The project will build on previously published works co-authored by Professor Lo that produced solutions that curate vulnerability data from public code and vulnerability repositories. Many of these works are produced as a result of a prior funded project.
"The previous project, funded by the National Satellite of Excellence in Trustworthy Software Systems, developed state-of-the-art solutions that will be the starting point of the Data pillar," Professor Lo says.
"Specifically, the solutions built there can be used to identify changes that developers made in public source code repositories to fix vulnerabilities.

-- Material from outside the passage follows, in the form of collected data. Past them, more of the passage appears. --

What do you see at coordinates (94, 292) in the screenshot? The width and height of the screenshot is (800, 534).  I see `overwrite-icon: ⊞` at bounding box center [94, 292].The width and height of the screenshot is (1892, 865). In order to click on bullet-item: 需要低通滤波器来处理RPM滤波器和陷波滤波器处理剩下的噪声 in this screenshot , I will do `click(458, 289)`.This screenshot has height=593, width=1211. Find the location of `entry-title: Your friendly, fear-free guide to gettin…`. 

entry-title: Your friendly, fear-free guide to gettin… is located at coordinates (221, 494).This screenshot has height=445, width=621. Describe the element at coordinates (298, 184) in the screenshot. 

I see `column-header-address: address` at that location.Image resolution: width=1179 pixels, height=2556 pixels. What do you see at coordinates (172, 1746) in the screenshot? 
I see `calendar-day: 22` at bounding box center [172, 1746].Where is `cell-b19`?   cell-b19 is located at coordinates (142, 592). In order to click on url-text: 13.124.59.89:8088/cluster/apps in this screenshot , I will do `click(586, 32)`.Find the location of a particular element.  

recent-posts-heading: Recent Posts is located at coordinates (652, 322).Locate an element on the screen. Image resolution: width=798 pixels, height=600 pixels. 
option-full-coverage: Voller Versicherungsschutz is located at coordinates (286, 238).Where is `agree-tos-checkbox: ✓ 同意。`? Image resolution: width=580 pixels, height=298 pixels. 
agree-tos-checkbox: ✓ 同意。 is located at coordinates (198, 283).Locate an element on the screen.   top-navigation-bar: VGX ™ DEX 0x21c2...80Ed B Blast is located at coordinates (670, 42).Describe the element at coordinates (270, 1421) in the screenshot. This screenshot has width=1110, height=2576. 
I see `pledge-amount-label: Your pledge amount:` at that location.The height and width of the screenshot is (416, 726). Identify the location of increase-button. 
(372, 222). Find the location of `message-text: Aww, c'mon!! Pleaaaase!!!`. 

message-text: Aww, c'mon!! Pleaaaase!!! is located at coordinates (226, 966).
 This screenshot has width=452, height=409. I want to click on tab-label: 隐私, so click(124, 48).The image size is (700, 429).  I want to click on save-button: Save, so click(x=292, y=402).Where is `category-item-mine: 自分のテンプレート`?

Those changes will be used as one valuable source of data to help our proposed approach identify similar vulnerabilities across Government repositories."
Paving the way for a safer digital future
In an era where digital security is more crucial than ever, the work of Professor Lo and his team at Singapore Management University represents a beacon of hope. The project is testament to the potential of AI in enhancing cybersecurity and also a crucial step towards safeguarding our digital infrastructure. By addressing the intricate challenges of coding vulnerabilities through advanced AI methodologies, this project is poised to elevate the standards of cybersecurity significantly.
The implications of this research extend beyond the immediate realm of government software. The methodologies and discoveries made here have the potential to influence cybersecurity practices globally. As we move forward into an increasingly interconnected digital world, the work of Professor Lo and his team underscores the importance of continuous innovation and vigilance in the face of evolving cyber threats.
This research / project is supported by the National Research Foundation, Singapore, Smart Nation Group under its Smart Nation and Digital Government Translational R&D Grant (Award No. TRANS2023-TGC02).